[BEGIN Data entries]

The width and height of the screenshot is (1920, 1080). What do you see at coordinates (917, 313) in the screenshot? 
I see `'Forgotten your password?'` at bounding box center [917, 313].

[END Data entries]
[BEGIN Data entries]

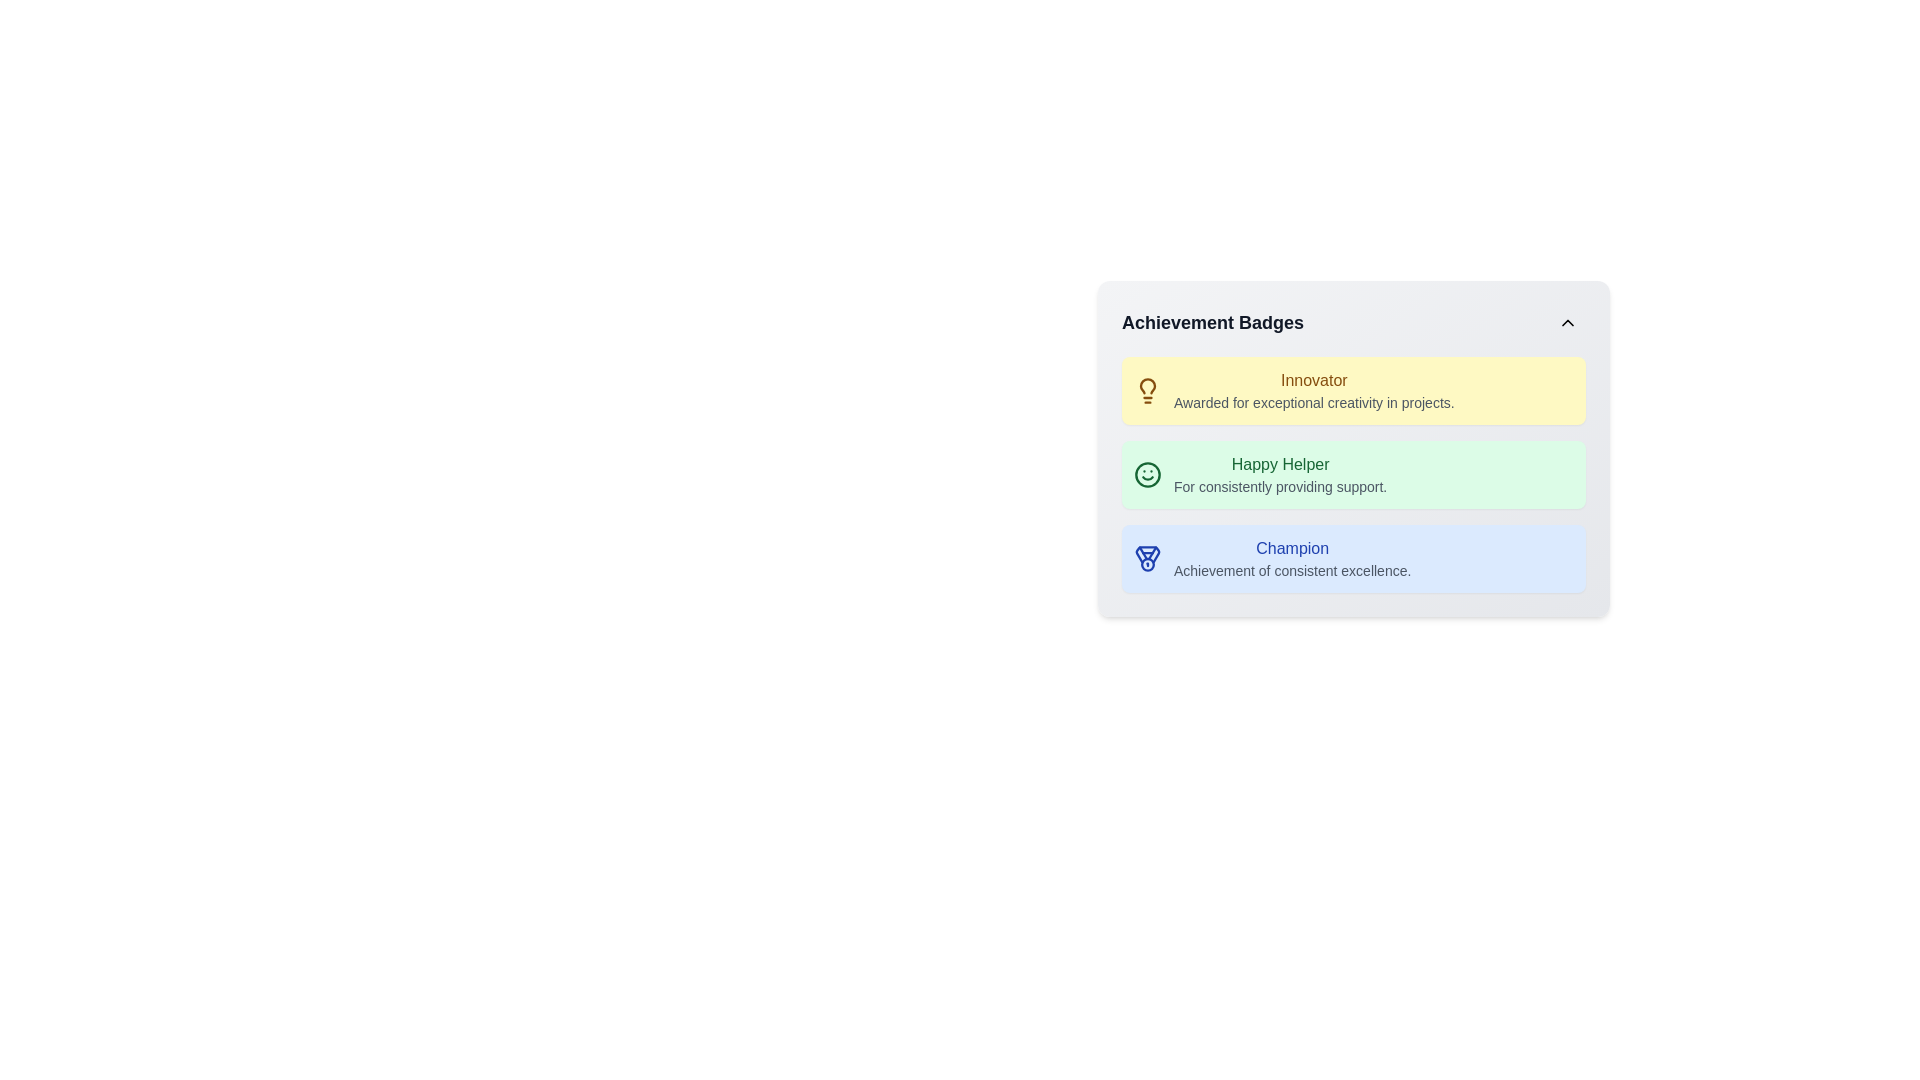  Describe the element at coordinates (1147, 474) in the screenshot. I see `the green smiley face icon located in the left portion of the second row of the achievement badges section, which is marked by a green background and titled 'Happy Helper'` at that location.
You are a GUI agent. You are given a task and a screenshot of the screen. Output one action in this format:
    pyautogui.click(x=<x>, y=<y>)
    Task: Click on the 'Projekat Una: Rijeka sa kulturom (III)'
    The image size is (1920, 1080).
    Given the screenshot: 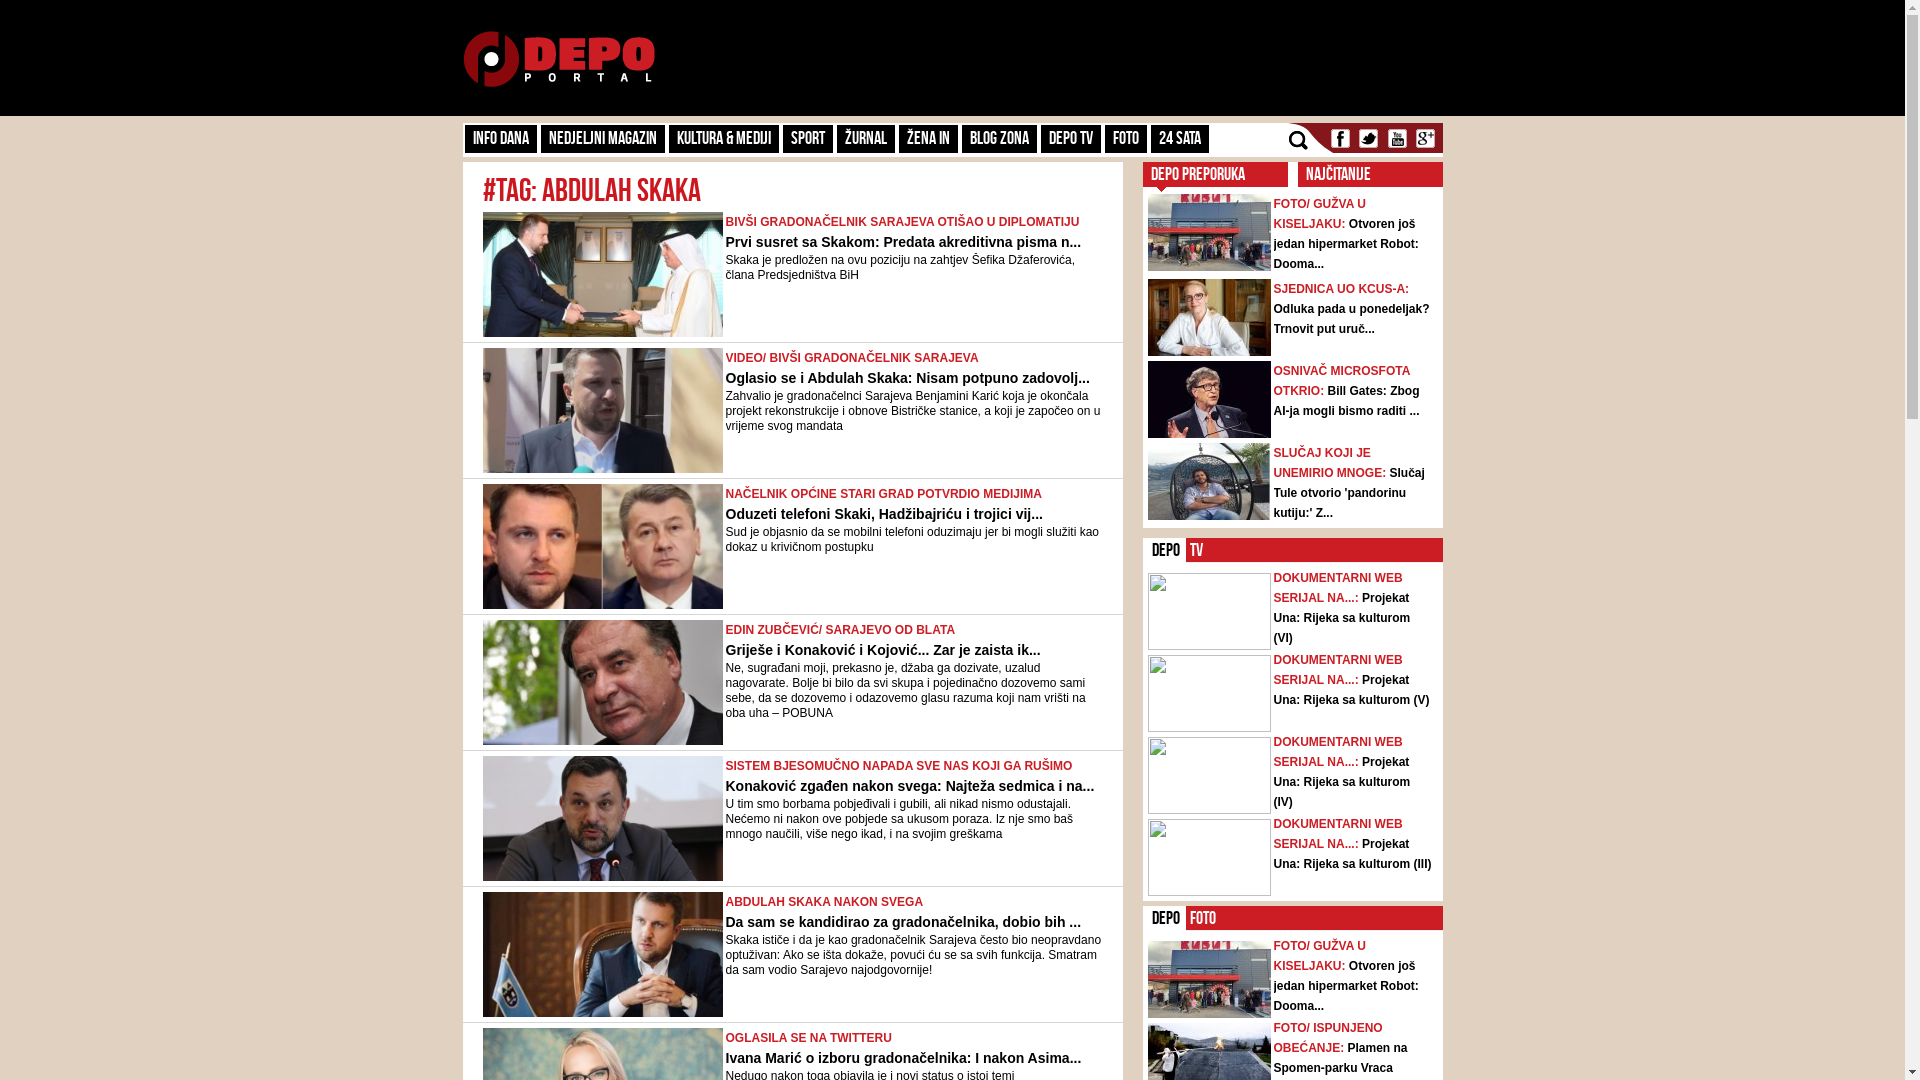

[END Data entries]
[BEGIN Data entries]

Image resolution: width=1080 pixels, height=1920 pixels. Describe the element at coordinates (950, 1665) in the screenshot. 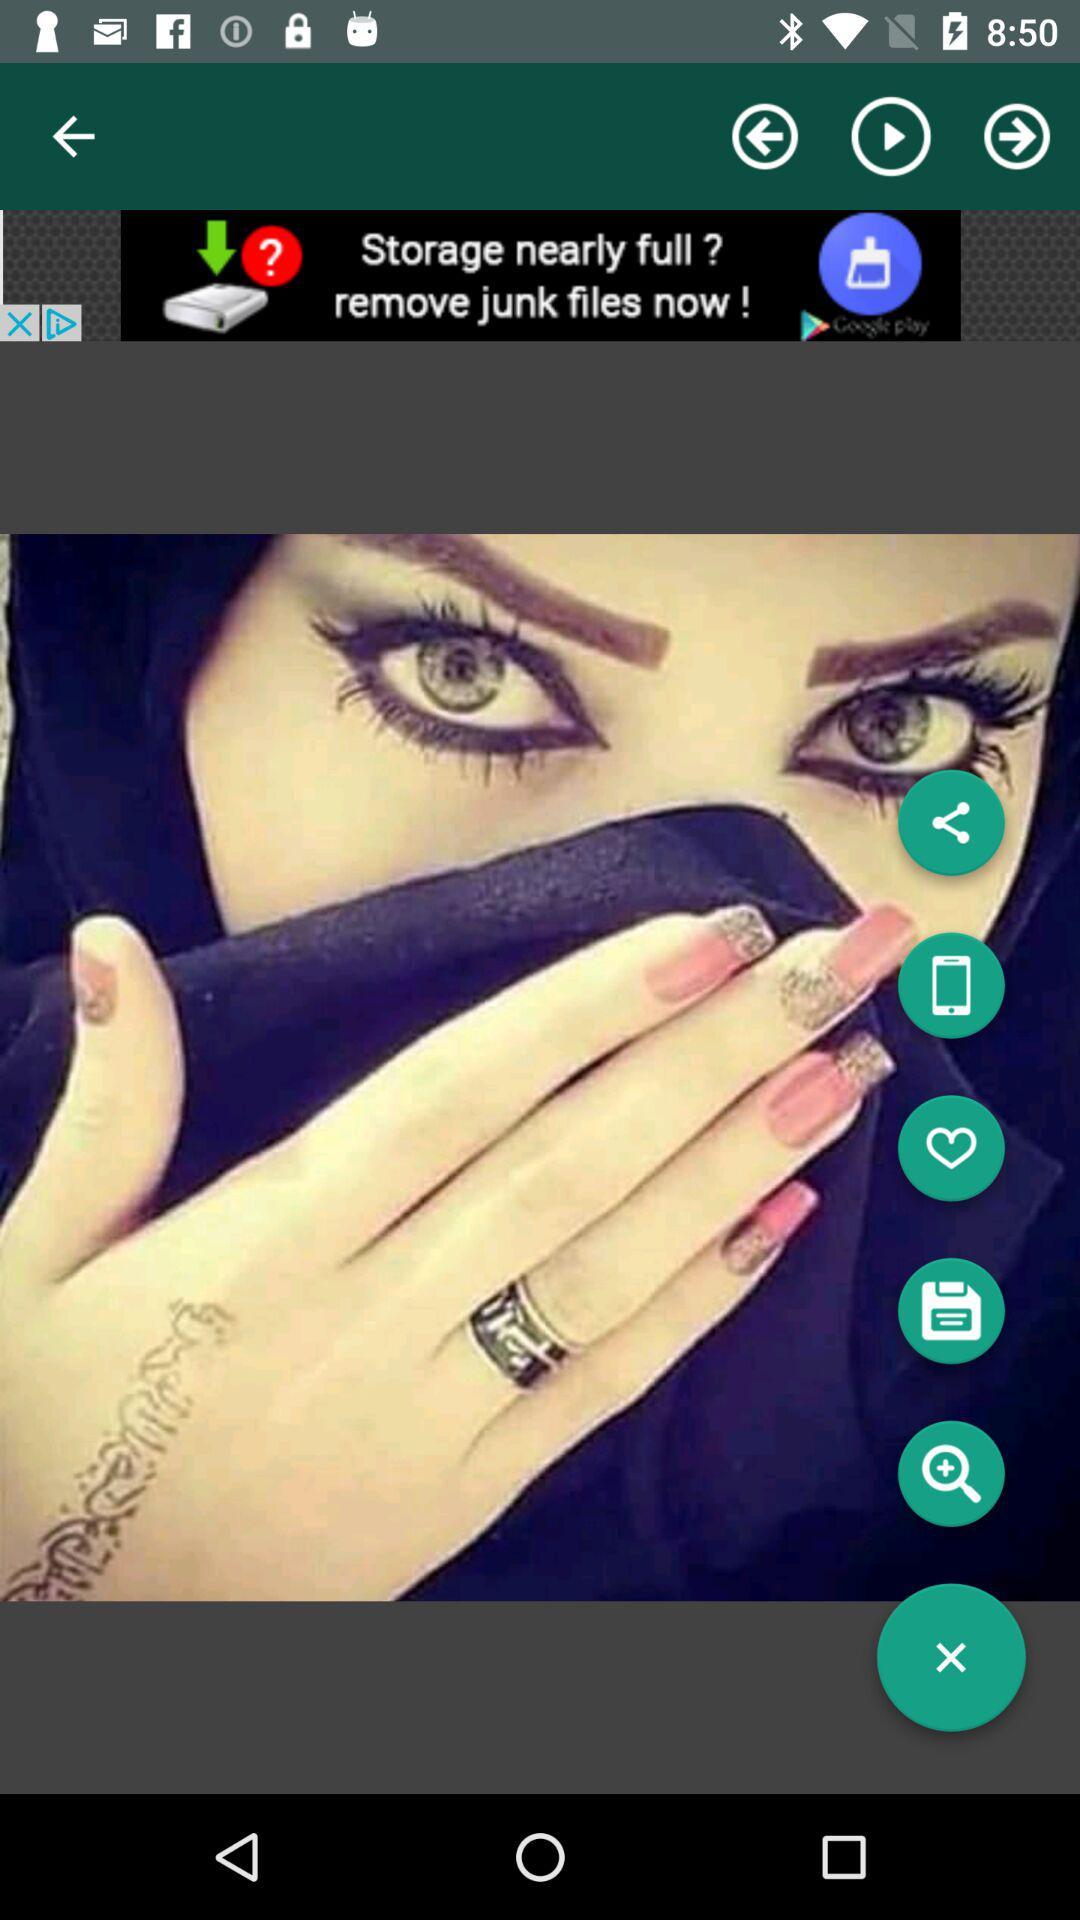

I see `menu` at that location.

[END Data entries]

-- To be done --
Can you give the lines between the one holding "The width and" and the one holding "center [917, 313].", inclusive, as a Markdown table with the columns Number and Line, leaving out any blank lines?

-- The response --
| Number | Line |
|---|---|
| 1 | The width and height of the screenshot is (1920, 1080). What do you see at coordinates (917, 313) in the screenshot?  |
| 2 | I see `'Forgotten your password?'` at bounding box center [917, 313]. |